Amaranths seeds are actually indigestible, they must be cooked in order to be digested due to a tough seed coat. However, heating the seeds can pop them-- in a way that is very similar to popcorn popping. The seeds can also be milled down and turned into flour, which then can be turned into bread, pasta etc. Amaranth as part of the diet has traditonally been very popular in Central and South America. In Mexico, amaranth seeds would be popped and mixed with sugar to make a sweet snack called alegria. The entire plant would and could be used in cooking. The leaves are similar to spinach leaves and can be roasted or boiled down. Peruvians used to ferment amaranth seed in order to make beer. Finally, in Ecuador, the flowers are boiled down and rum is added to create a drink that is supposed to "cleanse the blood". More basic uses, though, have emerged for amaranth seeds. Often they will be infused into cooking flour or incorporated into other dishes.

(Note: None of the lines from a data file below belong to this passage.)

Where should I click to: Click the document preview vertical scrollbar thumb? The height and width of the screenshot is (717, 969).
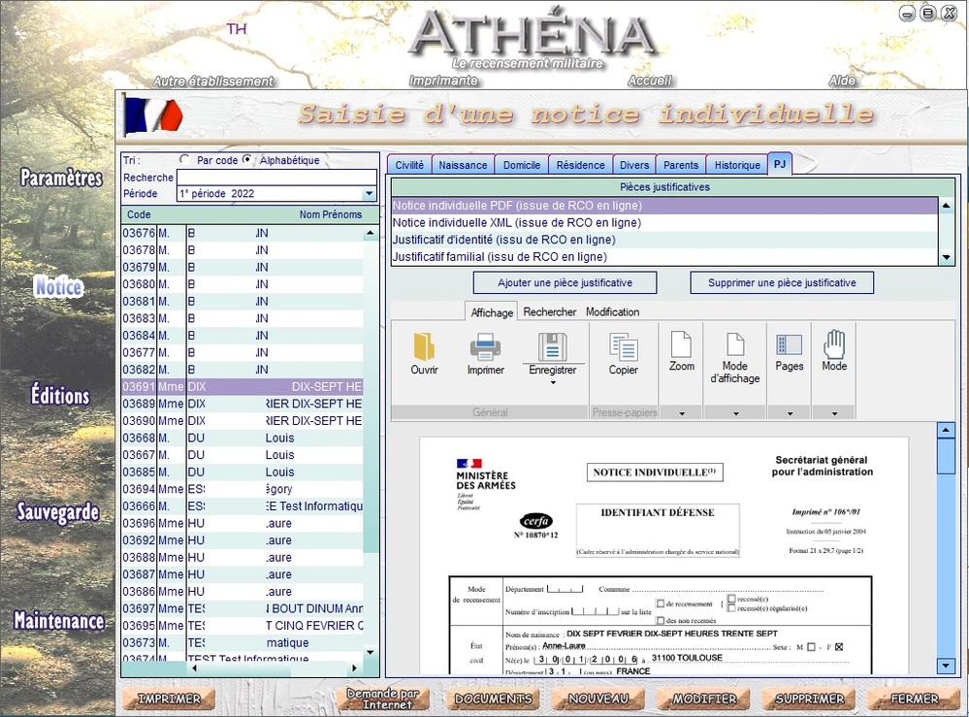click(946, 456)
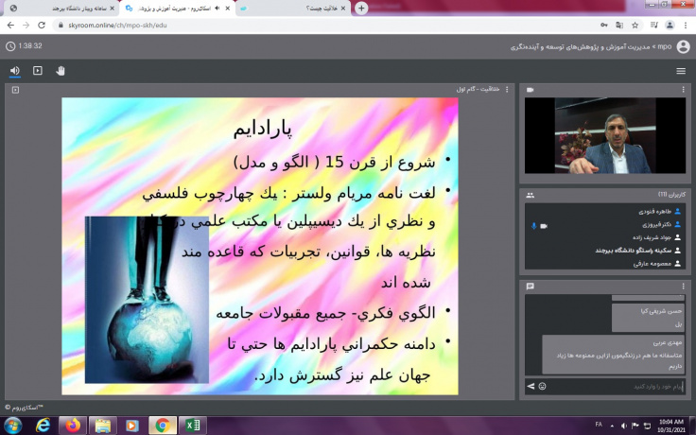The height and width of the screenshot is (435, 696).
Task: Expand the chat panel options menu
Action: tap(683, 286)

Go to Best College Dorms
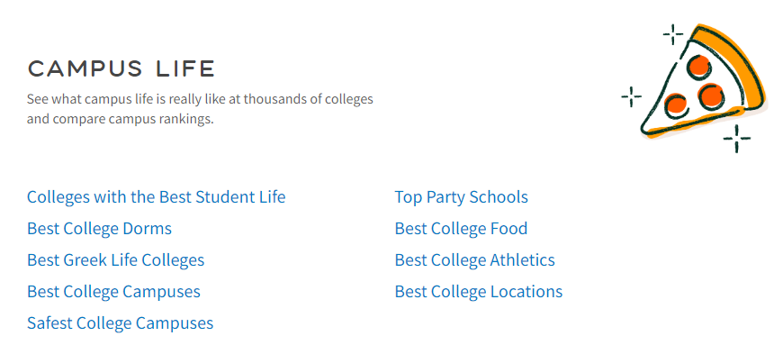[x=99, y=229]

Amaranth is a very nutritional addition to the diet. With a protein content nearing about 18%, that figure is higher to many comparable grains and cereals like wheat which is only 17% and barley which is only 13%. In order for proteins to be constructed, essentail amino acids must be combined to build the proteins. Amaranth is an excellent source of the amino acids lysine, methionine and threonine. The grain also contains high levels of potassium, calcium, zinc and vitamin E, making it one of the healthiest alternatives to something like wheat. Amaranth has about three times as much fiber as wheat, five times as much iron and is gluten free. Low in fat and cholesterol it is no wonder that the cultivation of amaranth continued, although nearly wiped out. Amaranths are also a good source of squalene oil--a natural antioxidant good for heart health. Squalene oil is used to synthesize hormones, vitamin D and have a positive effect on cholesterol level.